Identifying native applications with high assurance

  • Authors:
  • Hussain M.J. Almohri;Danfeng (Daphne) Yao;Dennis Kafura

  • Affiliations:
  • Virginia Tech, Blacksburg, VA, USA;Virginia Tech, Blacksburg, VA, USA;Virginia Tech, Blacksburg, VA, USA

  • Venue:
  • Proceedings of the second ACM conference on Data and Application Security and Privacy
  • Year:
  • 2012

Quantified Score

Hi-index 0.00

Visualization

Abstract

Main stream operating system kernels lack a strong and reliable mechanism for identifying the running processes and binding them to the corresponding executable applications.

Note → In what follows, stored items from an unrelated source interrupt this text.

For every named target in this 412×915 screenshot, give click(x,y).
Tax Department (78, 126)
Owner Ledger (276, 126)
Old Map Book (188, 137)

In this paper, we address the identification problem by proposing a novel secure application identification model in which user-level applications are required to present identification proofs at run time to be authenticated to the kernel. In our model, applications are supplied with unique secret keys. The secret key of an application is registered with a trusted kernel at the installation time and is used to uniquely authenticate the application. We present a protocol for the secure authentication of applications. Additionally, we develop a system call monitoring architecture that uses our model to verify the identity of applications when making designated system calls. Our system call monitoring can be integrated with existing mandatory access control systems to enforce application-level access rights. We implement and evaluate a prototype of our monitoring architecture in Linux as device drivers with no modification of the kernel. The results from our extensive performance evaluation shows that our prototype incurs low overhead, indicating the feasibility of our approach for cryptographically identifying and authenticating applications in the operating system.